The Cambridge Digital Library is a part of the Cambridge University Library.
Our November release sees the launch of our Darwin Manuscripts collection, with a selection of papers charting the development of Darwin’s evolutionary theory – from early theoretical reflections made while on board HMS Beagle to the publication of On the Origin of Species. Amongst many highlights are documents of worldwide importance such as the “Transmutation” and “Metaphysical” notebooks of the 1830s and the 1842 “Pencil Sketch” which sees Darwin’s first use of the term “natural selection”.
From the Cambridge U. Library:
In total, Cambridge Digital Library (http://cudl.lib.cam.ac.uk/collections/darwin_mss) is releasing more than 12,000 hi-res images, alongside transcriptions and detailed notes as a result of an international collaboration with the Darwin Manuscript Project, based at the American Museum of Natural History. These papers chart the evolution of Darwin’s journey, from early theoretical reflections while on board HMS Beagle, to the publication of On the Origin of Species – 155 years ago today.
The launch of Darwin’s papers also marks the end of the first phase of funding for Cambridge’s Digital Library, launched to worldwide acclaim in 2011 with the publication of Isaac Newton’s scientific archive. Initial £1.5m funding for the Digital Library was provided by the Polonsky Foundation. Funding for the digitisation and transcription of the Origin papers was provided by the US National Endowment for the Humanities and National Science Foundation.

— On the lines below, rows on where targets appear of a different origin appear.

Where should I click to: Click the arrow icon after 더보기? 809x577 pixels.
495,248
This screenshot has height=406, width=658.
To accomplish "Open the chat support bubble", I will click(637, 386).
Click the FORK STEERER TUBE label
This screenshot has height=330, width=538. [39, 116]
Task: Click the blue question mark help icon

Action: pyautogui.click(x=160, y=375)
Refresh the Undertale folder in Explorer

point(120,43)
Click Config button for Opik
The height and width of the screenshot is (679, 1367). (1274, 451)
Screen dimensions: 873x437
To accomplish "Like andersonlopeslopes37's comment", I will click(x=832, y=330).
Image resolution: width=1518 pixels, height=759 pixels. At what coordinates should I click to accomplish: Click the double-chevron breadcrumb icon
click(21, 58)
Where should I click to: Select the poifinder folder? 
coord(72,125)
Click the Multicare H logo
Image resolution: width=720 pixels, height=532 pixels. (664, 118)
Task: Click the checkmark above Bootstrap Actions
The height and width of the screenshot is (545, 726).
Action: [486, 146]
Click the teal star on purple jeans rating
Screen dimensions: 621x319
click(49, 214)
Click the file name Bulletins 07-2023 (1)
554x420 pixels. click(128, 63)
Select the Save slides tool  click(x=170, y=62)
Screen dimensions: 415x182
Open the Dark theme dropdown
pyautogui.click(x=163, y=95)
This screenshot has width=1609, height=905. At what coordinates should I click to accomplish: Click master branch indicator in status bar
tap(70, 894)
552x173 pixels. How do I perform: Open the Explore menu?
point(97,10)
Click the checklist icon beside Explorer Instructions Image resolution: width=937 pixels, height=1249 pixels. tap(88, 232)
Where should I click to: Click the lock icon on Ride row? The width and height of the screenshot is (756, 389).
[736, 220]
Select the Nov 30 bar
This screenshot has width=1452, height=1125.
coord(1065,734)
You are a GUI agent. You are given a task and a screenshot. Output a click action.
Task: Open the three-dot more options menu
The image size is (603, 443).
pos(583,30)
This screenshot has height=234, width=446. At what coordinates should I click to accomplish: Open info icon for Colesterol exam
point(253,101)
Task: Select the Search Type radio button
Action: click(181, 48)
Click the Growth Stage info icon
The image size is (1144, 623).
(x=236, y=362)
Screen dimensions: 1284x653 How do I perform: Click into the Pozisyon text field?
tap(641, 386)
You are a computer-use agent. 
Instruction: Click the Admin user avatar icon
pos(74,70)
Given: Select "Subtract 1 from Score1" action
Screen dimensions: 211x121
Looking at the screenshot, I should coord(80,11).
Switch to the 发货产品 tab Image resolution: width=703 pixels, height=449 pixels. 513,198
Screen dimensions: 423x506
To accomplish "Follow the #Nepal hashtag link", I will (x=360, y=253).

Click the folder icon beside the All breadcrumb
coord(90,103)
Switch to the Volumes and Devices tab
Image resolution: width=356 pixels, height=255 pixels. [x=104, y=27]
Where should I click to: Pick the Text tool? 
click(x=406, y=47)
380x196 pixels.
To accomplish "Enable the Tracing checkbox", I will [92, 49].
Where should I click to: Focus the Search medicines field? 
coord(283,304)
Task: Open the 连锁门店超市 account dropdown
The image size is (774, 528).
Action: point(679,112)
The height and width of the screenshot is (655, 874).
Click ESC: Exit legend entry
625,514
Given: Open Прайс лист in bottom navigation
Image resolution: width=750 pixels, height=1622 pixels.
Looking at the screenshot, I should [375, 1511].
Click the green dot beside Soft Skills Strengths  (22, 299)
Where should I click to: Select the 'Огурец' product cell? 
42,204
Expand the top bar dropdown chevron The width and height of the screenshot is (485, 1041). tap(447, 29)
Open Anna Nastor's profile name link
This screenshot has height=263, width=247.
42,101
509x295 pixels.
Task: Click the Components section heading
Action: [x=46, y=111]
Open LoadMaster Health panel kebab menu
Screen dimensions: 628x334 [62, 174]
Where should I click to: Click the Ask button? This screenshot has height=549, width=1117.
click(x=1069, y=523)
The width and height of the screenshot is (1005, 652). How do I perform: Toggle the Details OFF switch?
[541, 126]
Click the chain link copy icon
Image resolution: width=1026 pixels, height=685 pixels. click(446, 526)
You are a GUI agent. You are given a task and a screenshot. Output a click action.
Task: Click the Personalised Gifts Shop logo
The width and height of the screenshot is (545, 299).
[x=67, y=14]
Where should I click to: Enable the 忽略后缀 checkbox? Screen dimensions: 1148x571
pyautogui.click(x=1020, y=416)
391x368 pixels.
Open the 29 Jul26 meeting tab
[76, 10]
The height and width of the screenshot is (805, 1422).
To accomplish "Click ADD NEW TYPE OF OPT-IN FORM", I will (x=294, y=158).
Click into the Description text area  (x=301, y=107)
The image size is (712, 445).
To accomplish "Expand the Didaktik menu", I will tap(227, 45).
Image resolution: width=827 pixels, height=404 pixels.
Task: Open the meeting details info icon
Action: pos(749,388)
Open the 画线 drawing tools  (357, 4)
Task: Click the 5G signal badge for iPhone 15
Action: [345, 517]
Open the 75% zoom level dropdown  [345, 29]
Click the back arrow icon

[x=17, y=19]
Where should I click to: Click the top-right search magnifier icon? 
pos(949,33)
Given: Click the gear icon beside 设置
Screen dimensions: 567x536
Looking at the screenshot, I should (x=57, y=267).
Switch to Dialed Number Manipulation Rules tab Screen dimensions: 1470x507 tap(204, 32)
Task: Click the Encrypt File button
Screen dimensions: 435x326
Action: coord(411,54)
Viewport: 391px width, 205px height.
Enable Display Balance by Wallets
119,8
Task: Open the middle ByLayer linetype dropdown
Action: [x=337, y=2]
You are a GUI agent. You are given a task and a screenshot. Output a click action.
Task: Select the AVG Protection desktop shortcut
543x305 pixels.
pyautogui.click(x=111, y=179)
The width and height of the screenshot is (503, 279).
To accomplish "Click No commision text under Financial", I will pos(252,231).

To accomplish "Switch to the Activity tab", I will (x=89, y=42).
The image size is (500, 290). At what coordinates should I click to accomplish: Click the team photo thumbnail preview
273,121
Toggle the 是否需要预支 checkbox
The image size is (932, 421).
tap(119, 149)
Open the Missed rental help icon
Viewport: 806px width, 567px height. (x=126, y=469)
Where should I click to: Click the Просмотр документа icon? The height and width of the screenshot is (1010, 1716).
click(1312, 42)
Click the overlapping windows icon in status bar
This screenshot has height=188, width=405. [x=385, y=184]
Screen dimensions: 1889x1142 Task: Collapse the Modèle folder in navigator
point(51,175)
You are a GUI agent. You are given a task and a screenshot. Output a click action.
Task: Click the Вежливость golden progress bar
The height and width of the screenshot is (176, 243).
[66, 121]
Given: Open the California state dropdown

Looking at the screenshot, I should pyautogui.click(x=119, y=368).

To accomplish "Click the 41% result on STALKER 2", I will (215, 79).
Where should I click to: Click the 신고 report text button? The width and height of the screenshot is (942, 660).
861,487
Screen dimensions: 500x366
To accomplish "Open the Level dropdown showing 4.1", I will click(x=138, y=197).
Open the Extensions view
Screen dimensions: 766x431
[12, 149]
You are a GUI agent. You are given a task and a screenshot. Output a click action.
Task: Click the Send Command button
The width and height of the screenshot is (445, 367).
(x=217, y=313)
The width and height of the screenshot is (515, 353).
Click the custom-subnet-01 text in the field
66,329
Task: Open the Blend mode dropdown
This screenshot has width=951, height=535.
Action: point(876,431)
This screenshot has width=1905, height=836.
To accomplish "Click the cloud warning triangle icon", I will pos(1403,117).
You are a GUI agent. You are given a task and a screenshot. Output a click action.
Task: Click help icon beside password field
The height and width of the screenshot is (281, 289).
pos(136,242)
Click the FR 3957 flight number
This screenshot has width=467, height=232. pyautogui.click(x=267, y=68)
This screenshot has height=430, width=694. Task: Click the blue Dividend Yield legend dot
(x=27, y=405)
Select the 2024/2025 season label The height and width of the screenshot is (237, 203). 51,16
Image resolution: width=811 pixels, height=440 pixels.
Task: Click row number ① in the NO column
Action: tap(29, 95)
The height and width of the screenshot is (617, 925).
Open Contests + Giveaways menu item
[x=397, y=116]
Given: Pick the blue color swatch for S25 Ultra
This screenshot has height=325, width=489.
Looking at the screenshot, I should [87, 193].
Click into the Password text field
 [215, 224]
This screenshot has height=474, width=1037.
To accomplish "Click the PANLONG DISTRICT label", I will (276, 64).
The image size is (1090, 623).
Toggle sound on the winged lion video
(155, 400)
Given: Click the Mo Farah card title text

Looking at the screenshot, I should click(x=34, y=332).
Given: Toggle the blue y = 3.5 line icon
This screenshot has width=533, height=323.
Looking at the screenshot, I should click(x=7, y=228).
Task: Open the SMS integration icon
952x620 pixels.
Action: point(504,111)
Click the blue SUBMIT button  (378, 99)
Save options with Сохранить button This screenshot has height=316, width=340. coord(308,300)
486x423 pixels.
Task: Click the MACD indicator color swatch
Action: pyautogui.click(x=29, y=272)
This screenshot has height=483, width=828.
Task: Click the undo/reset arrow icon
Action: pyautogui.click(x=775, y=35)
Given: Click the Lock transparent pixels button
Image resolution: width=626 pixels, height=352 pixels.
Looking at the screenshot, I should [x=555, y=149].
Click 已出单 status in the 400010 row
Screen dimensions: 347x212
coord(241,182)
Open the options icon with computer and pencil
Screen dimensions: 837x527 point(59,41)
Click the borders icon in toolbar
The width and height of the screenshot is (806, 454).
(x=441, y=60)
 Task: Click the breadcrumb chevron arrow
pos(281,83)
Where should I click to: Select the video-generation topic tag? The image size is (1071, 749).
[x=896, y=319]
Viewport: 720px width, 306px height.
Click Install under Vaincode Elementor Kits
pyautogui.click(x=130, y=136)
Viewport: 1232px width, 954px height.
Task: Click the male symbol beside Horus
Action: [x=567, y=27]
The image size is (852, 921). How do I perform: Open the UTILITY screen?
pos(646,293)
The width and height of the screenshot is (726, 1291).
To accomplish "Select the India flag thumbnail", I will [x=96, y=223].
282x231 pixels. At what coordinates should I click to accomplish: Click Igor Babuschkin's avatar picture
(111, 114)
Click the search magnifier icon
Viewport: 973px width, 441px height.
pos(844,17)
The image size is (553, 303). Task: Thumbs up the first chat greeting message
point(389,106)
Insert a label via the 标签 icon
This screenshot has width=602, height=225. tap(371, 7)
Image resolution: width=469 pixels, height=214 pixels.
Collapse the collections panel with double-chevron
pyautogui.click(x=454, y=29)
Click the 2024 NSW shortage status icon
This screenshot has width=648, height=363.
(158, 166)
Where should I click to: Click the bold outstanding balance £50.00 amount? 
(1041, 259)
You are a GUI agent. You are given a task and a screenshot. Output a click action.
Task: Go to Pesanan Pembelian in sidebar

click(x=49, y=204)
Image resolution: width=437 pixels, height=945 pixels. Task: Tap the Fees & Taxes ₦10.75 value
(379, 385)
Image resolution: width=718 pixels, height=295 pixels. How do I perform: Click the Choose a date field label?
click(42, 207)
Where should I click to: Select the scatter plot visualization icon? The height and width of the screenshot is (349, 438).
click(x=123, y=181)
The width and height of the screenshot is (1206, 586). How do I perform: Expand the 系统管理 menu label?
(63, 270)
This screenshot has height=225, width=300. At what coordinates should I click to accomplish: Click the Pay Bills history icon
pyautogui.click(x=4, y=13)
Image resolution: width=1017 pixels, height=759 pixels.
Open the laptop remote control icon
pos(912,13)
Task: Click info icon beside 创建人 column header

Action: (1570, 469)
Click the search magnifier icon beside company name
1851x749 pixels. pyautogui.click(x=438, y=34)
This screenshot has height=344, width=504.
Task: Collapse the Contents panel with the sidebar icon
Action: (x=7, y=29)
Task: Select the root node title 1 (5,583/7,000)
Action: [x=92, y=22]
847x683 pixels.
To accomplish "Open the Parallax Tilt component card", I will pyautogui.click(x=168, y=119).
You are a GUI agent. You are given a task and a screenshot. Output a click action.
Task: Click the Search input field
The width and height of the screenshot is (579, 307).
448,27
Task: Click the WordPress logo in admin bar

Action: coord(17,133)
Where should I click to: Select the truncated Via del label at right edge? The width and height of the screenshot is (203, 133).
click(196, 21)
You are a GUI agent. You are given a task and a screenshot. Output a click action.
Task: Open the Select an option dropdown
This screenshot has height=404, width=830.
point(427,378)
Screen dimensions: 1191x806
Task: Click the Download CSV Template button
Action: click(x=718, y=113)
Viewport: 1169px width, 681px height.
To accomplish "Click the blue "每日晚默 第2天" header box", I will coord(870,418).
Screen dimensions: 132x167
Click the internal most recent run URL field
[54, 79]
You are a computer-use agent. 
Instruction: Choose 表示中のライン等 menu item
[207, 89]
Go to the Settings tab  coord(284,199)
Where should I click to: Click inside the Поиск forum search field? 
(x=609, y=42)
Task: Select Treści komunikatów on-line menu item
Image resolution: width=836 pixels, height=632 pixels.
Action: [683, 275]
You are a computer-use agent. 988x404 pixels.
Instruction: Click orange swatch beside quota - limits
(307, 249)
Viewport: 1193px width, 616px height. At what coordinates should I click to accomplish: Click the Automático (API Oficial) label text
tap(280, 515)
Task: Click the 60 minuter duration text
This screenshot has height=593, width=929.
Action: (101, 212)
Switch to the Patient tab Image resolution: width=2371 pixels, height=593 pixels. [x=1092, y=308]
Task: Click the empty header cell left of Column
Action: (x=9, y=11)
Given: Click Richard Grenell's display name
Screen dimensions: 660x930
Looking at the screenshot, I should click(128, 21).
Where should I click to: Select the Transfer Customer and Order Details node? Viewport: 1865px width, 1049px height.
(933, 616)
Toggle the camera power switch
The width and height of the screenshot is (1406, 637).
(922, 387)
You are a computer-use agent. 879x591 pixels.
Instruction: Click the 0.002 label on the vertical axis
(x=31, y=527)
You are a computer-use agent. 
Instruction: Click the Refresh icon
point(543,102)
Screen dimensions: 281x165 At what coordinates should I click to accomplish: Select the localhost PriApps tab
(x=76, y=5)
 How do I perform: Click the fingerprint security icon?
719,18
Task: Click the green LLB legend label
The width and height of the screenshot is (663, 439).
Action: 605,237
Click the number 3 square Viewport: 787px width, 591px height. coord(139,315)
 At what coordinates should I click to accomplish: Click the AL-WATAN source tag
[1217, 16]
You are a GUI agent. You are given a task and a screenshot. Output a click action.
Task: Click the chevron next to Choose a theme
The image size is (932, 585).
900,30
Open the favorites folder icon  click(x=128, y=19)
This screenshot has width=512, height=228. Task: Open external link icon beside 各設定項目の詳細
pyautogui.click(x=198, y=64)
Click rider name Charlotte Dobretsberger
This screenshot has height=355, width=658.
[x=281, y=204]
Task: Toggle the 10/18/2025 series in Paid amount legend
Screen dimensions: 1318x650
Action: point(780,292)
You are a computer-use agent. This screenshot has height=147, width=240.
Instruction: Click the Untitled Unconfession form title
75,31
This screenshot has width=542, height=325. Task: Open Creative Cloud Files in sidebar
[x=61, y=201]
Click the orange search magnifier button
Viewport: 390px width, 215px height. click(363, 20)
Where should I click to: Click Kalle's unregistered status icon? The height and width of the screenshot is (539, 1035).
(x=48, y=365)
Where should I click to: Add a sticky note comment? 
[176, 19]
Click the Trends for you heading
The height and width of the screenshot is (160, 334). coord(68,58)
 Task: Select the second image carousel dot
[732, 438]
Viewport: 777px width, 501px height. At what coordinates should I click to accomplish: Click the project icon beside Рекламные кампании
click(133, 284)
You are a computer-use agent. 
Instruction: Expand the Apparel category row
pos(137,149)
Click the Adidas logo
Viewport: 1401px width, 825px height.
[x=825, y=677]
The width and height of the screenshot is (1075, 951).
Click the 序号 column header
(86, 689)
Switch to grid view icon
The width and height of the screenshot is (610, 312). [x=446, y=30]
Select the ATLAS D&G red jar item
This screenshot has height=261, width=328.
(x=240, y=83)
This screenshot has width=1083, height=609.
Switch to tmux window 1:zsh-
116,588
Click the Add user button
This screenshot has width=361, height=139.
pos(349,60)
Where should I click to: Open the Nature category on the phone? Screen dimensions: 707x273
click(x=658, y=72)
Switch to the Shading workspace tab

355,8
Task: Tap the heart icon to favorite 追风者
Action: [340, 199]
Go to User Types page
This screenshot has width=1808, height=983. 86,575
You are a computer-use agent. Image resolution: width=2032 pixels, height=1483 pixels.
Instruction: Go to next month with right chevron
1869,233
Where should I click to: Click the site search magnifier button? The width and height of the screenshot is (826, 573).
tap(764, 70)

Cambridge University Library holds almost the entire collection of Darwin’s working scientific papers and the ones being released today are the most important for understanding the development of his evolutionary theory. They are being published simultaneously on the Cambridge Digital Library and Darwin Manuscripts Project websites, with a further release planned for June 2015, covering the notes and drafts of his eight post-Origin books.
None of the Darwin documents available from today have hitherto been digitised to the present high standard of full colour and high resolution, and many have never been transcribed or edited before now.
Also New This Month
- Conclusion of the main phase of the Sanskrit Manuscripts project, detailing more than 1,600 manuscripts, 500 of which are fully digitised
- New feature allowing CDL users to rotate images in the viewer
Last month (October 2014), the Cambridge Digital Library announced the launch of the Japanese Works collection.
Cambridge University Library has extremely important holdings of early Japanese books and this initial selection includes examples of some of the earliest printing, and sumptuously illustrated scrolls.